Everyone will be there: Unelected EU Commission President Jean-Claude Juncker, unelected EU Council President Donald Tusk, German Chancellor Angela Merkel, French President Emmanuel Macron, Irish T-shock Leo Varadkar, and all the other EU27 leaders including the diminutive Maltese Prime Minister Joseph Muscat, leader of a country the size of Kirklees in Yorkshire.
HERE WILL HOWEVER BE ONE ABSENTEE:
Mrs. Theresa May, Prime Minister of the United Kingdom
The fifth largest economy in the World
The second largest economy in the EU
And still a full European Union member
The reason Mrs. May will not be there is that she hasn’t been invited.
The summit
The EU Commission described the objectives of this summit thus:
“to set new policy orientation and new priorities for the EU ahead of the European Parliament elections on 23–26 May 2019”

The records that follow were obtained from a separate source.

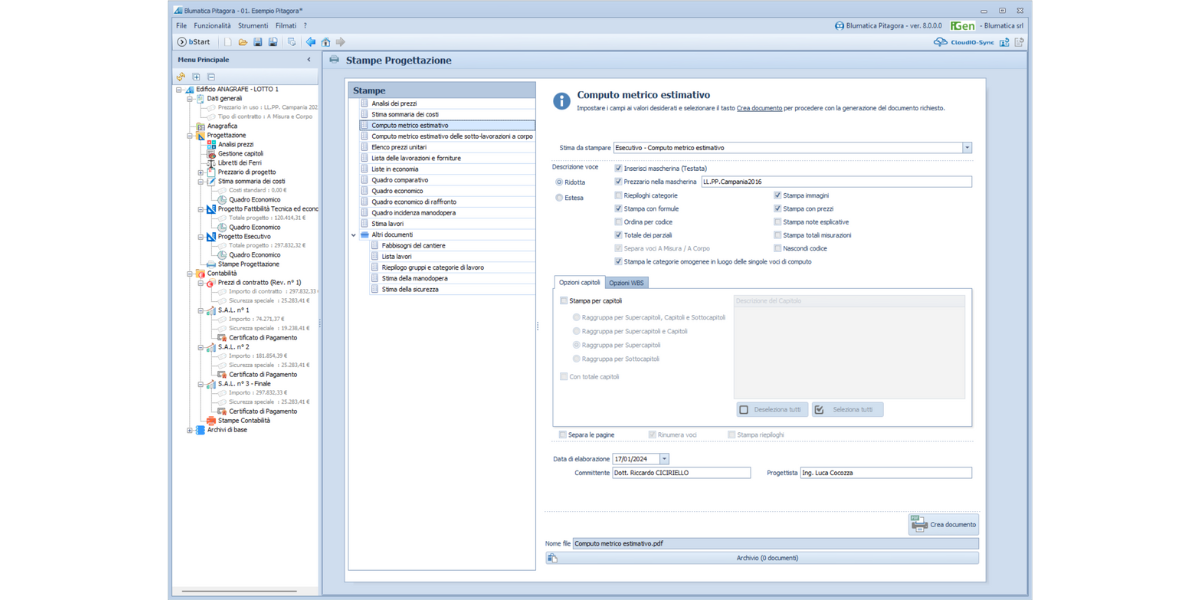Image resolution: width=1200 pixels, height=600 pixels.
Task: Click the Crea documento button
Action: 943,524
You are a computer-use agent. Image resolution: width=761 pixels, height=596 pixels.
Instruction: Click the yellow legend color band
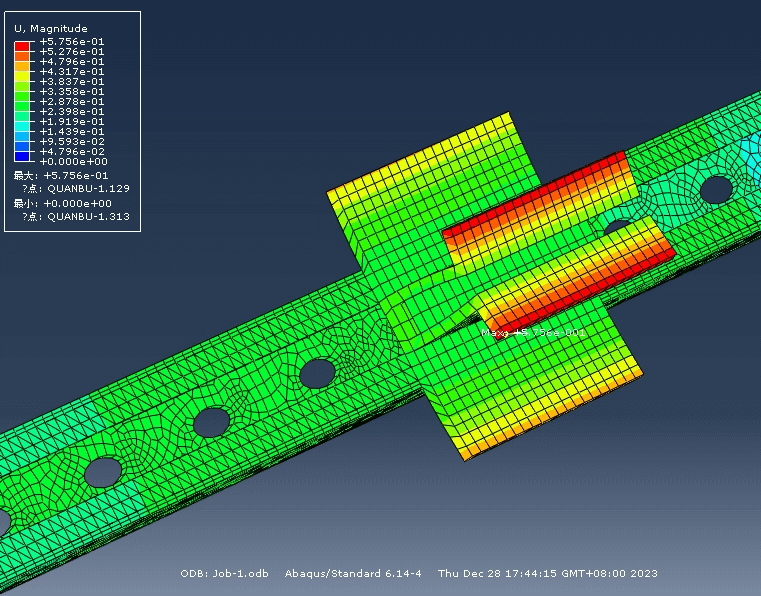point(21,76)
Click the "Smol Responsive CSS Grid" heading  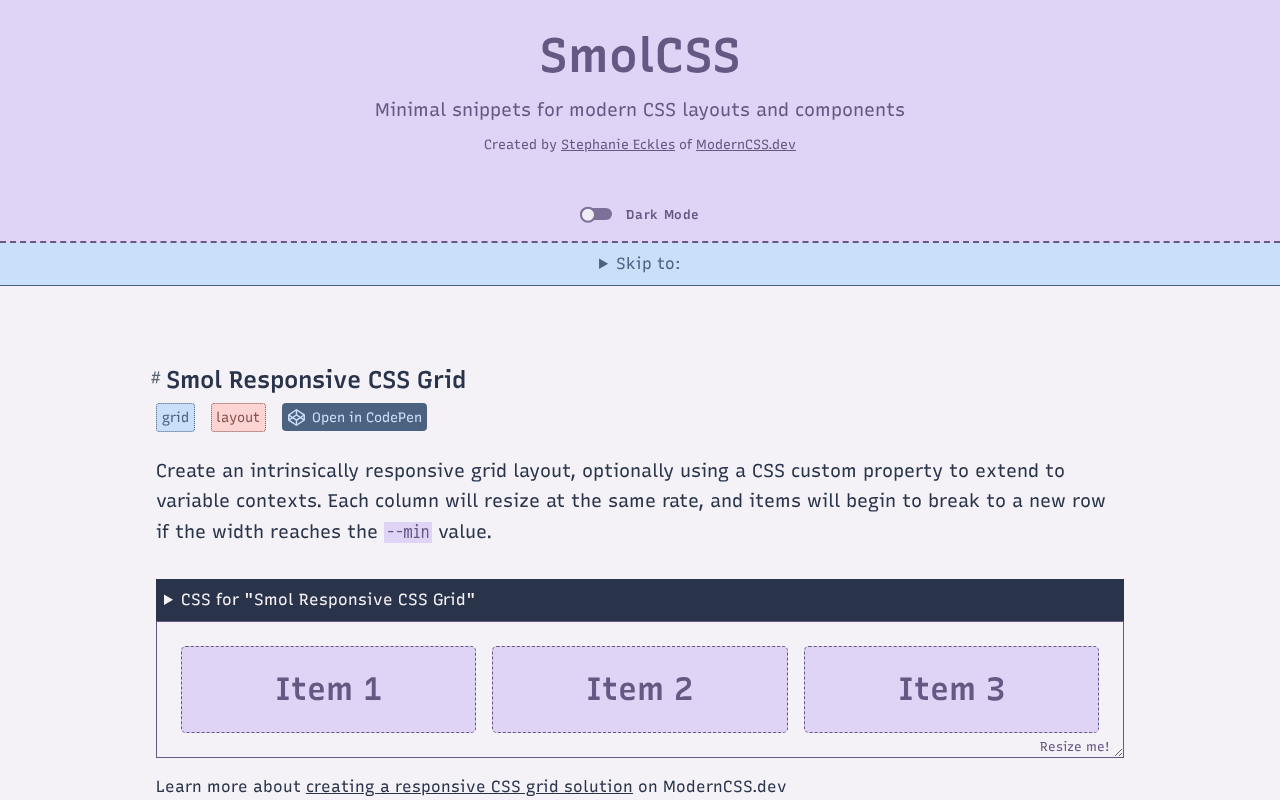tap(316, 380)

The UK remains a member of the European Union
The UK is still a full member of the EU. The EU expects the UK to continue paying full annual subscriptions until at least the start of 2021, and most likely until the start of 2023, under the surrender treaty agreed by Mrs. May.

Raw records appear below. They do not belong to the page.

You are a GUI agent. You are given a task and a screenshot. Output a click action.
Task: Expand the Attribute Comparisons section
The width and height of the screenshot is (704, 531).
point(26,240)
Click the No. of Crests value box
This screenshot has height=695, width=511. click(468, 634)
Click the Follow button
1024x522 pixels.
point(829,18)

Yesterday the de facto Deputy Prime Minister David Lidington suddenly announced that the EU Parliament elections will definitely take place. Added to that, there are no real signs that any agreement will be reached between the (mostly) anti-democratic MPs in Parliament.
The UK remains a full member of the EU “with all the rights and obligations”, according to the EU Council and Commission Presidents.
Yet the UK has been excluded from this summit.
What the EU Commission said
Speaking yesterday ahead of this important summit, EU Commission President Jean-Claude Juncker said: “When I took office, I said it was our last chance to show Europeans that their union works for them. I have spent the last five years working tirelessly to deliver on the promises we made. In some areas, I believe we have surpassed expectations, in others, we may have fallen short of them.”
The Commission’s press release goes on to talk about the hundreds of new legal objectives which have been fulfilled in the last five years, (which involve thousands of new laws, directives or other mechanisms, all affecting the UK and its citizens), and then reiterates its five key issues.
The first of these is the EU Defence Union. The Commission describes this in this particular communique as: “a protective Europe because peace is power in today’s world”
(Bureaucratic gobbledygook for the EU Army.)
“Whatever happened to my Transylvania twist?”
Sibiu is a city in Transylvania, central Romania. The reason the summit is being held in Transylvania is that Romania currently holds the rotating 6-month presidency of the EU Council.
As an aside, we think it unlikely that any of the EU leaders will want to be pictured crossing one of the city’s most famous landmarks — the Liars Bridge, built in 1859.
Liars Bridge, Sibiu, Transylvania
I have pointed out many times that the EU has excluded the UK from important meetings where the 27 other leaders were present. This is yet another example.